Comme Picasso dans L'enlèvement des Sabines s'inspire des tableaux de Poussin et David en les interprétant dans sa conception de la violence déformante-informante, Cheyrezy s'inspire de fragments de toiles de maîtres, les met en scène et depuis cette mise-en-scène use la toile, contruit une dramaturgie de cette rencontre des fragments.
Chaque toile de taille moyenne ou très grande est la circonstance provoquée d'un drame (drama) dans l'espace. Le peintre s'y lance plusieurs défis, celui de la complexité de la composition géométrique, de la lumière et de la recherche d'une musique instrumentale des tons et nuances plus que des couleurs. L'ensemble frappe le regard contemplateur selon une théâtralité à l'épreuve d'une érudition sans laisse des toiles de grands maîtres dont l'artiste s'inspire et prend certains fragments, à partir desquels il reconstruit de nouvelles compositions-montages qui relèvent d'une très forte théâtralité et suscitent entre eux une relation violente inattendue, comme Picasso le fit dans sa forme avec des tableaux de Poussin ou David. Ici l'artiste, également metteur- en-scène d'opéra ne manque pas d'enrichir ses montages de figures d'instruments avec lesquels nous le verrons, il fait jouer des partitions de silence. Christian Cheyrezy s'est spécialisé au plan théorique dans le champ de la relation entre image et musique et ce n'est pas sans dessein que la figure d'instruments de musique les plus divers, intervient dans ses compositions, mais toujours dans la perspective d'une pause marquée entre deux exécutions de morceaux. Les partitions et instruments y sont proposés selon un silence radieux offert aux éléments tumultueux de la composition. Souvent en effet, celle-ci orchestre une tempête de décors au sein desquels les architectures de monuments (arceaux, voûtes, colonnes, chapiteaux, ...), se pressent, se font concurrence, s'entrechoquent parfois dans leur ascension vers la lumière. C'est à une véritable conquête de l'espace, avec la maîtrise technique que cela implique, à laquelle se livre le tableau. De riches tentures, étoffes aux plis subtiles viennent, telles une baguette de chef, donner mesure, rythme à l'ensemble.

▶ [EXTRAITS DE DONNÉES]:
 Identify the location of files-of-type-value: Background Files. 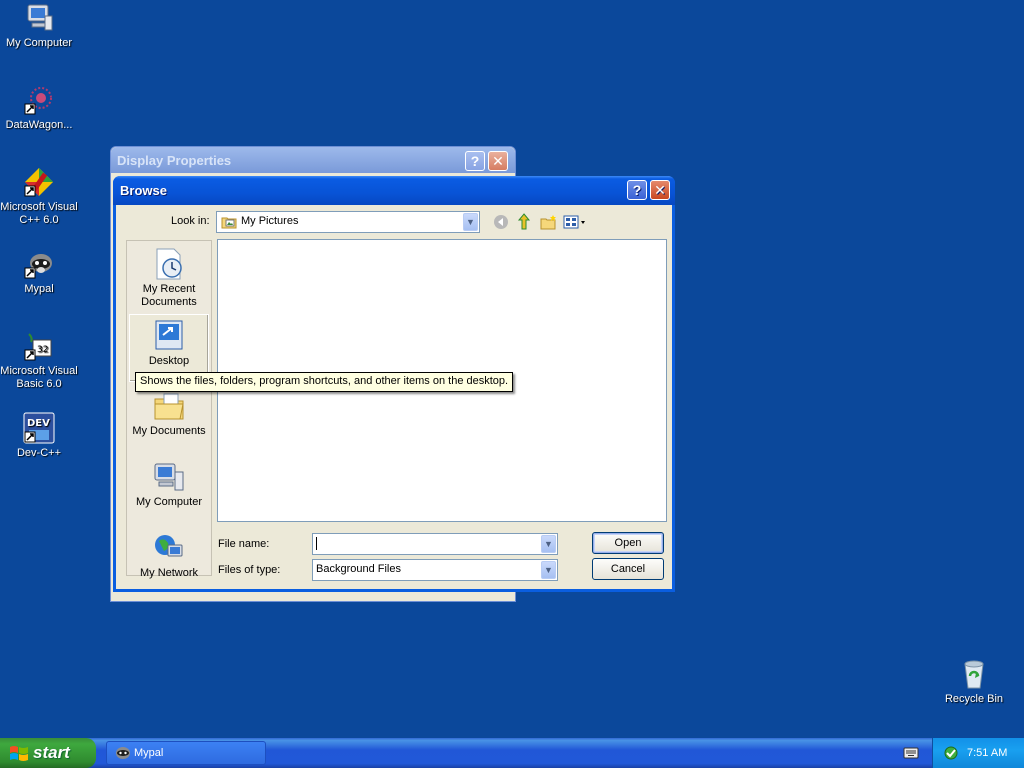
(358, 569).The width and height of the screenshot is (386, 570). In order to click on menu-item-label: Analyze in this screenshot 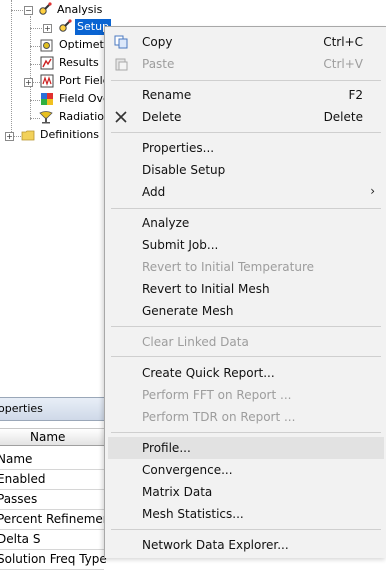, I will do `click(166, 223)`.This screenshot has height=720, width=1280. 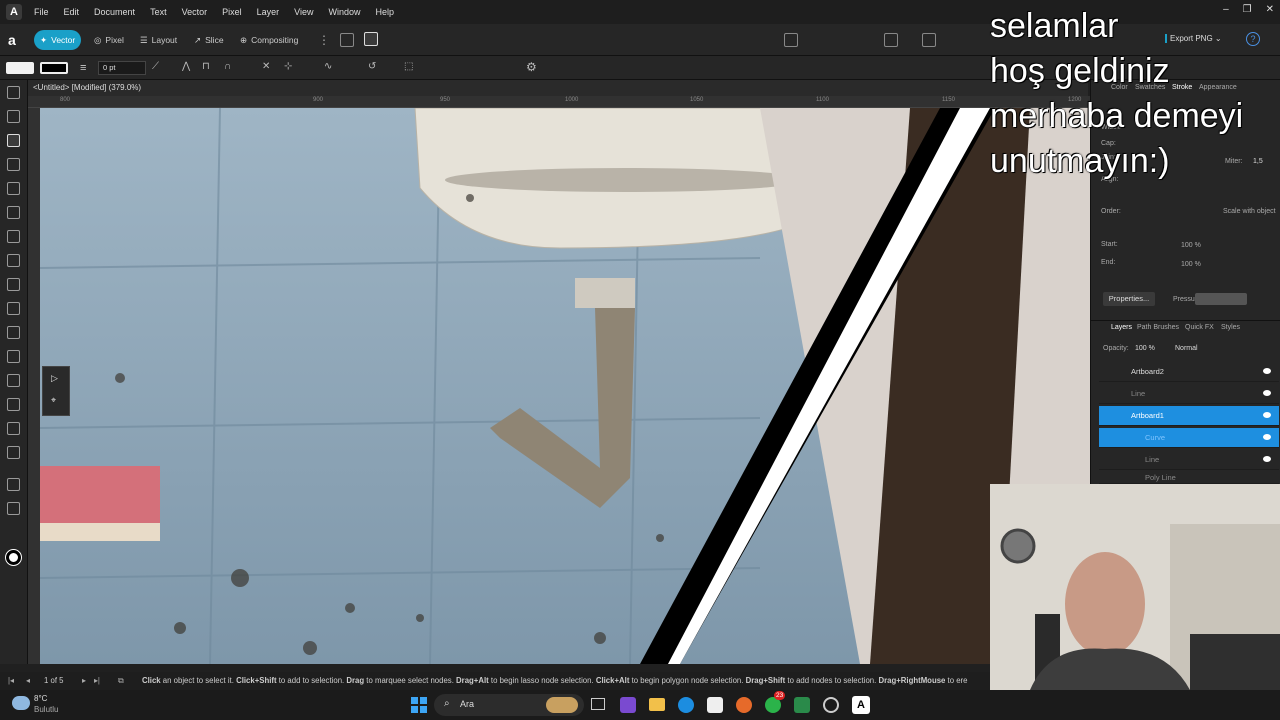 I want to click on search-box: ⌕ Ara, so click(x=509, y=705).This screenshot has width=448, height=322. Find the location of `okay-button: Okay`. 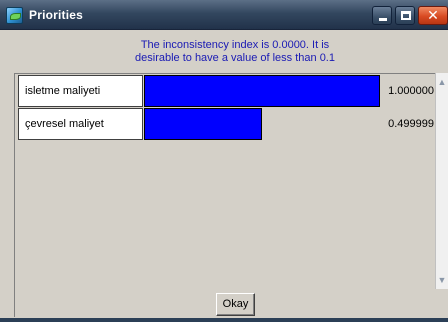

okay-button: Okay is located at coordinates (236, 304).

▶ [CONSIGNES]:
1. Pour chacune des affirmations suivantes, dites si le texte sur la peinture de Cheyrezy la confirme, en répondant par oui ou non et en citant mot pour mot le passage décisif. (a) Cheyrezy s'est spécialisé sur le plan théorique dans la relation entre image et musique. (b) Les instruments de musique figurent dans ses compositions pendant l'exécution d'un morceau. (c) Le peintre recherche surtout une musique des couleurs.
2. Poursuivez le texte sur la peinture de Cheyrezy en reprenant juste après sa dernière phrase.
Les items viennent d'une autre source.

▶ [RÉPONSES]:
1.
(a) Oui : « Christian Cheyrezy s'est spécialisé au plan théorique dans le champ de la relation entre image et musique ».
(b) Non : « mais toujours dans la perspective d'une pause marquée entre deux exécutions de morceaux ».
(c) Non : « la recherche d'une musique instrumentale des tons et nuances plus que des couleurs ».

2.
Entrée des artistes
A la différence de ce qu'on désigne souvent nature morte ou encore réunion de choses inanimées, selon des scènes composées, mises en espace, Christian Cheyrezy ne propose pas des objets en représentation, éléments divers figés dans leur invariance mais leur relation de plus en plus chaotique tout au long de la dramaturgie que déploie le tableau. Cette dramaturgie repose sur le parcours labyrinthique du regardeur suscité par les interstices entre les éléments. L'artiste nous fait cheminer à travers ces interstices. Nous nous aventurons dans des relations étonnantes, conflictuelles, jusqu'à la violence déformante des lignes, informant de nouvelles voies d'échange entre les éléments. On y surprend autant de drames qu'il y a de déambulations possibles dans l'antre les objets. On pourrait supposer que notre vue sur le tableau est conduite par une scénographie déterminante. Tout au contraire. Nous sommes invités à l'aléatoire créatif de nos chemins de regards et au bouleversement parfois de nos perceptions et lectures de l'œuvre. Ainsi en est-il du dernier tableau de l'artiste Au bleu-oiseau que nous pouvons interpréter comme une prouesse figurative autant qu'abstractive suivant la distance qu'on s'octroie vis-à-vis de l'œuvre.
Sans titre
Les toiles présentées nous offrent, dans l'espace plastique, un large éventail de drames, toutes catégories avancées : tragiques, tragi-comiques, comiques...
De la pompe cérémoniale d'un chœur d'église où l'on croit entendre les grandes orgues, au dérisoire d'un point sur une portée, d'une perruque de juge sur un autel en passant par le plus humble, d'une cruche en équilibre instable ou la violence qui saisit cet oiseau de proie cherchant à s'extraire de sa pose taxidermique par un vol incertain.
Dans les œuvres de Christian Cheyrezy, rien n'est affaire de décor mais de lutte entre des puissances prises au piège de leur image, des potentialités interdites par des figures de faux prophètes mais toutes heureusement condamnées par l'artiste à se libérer grâce à la conquête de l'espace et son ascension vers une lumière noire comme on en connaît au théâtre et comme l'artiste en usait dans ses mises-en-scène d'opéra.
La recherche au sein des tableaux n'est pas que plastique, elle est aussi musicale. Elle nous fait autant entrevoir le grand ordre du désordre qu'entr'entendre le vaste concert harmonieux des discordances, le tout dans ces approches atypiques d'architectures visuelles, sonores selon des écarts surprenants entre elles et hautement travaillées par l'artiste comme savent le faire quelques poètes... Christian Cheyrezy demeure par son œuvre cette lumière secrète de drames intervallaires qui écrivent une poétique de l'éclair dans le calme académique.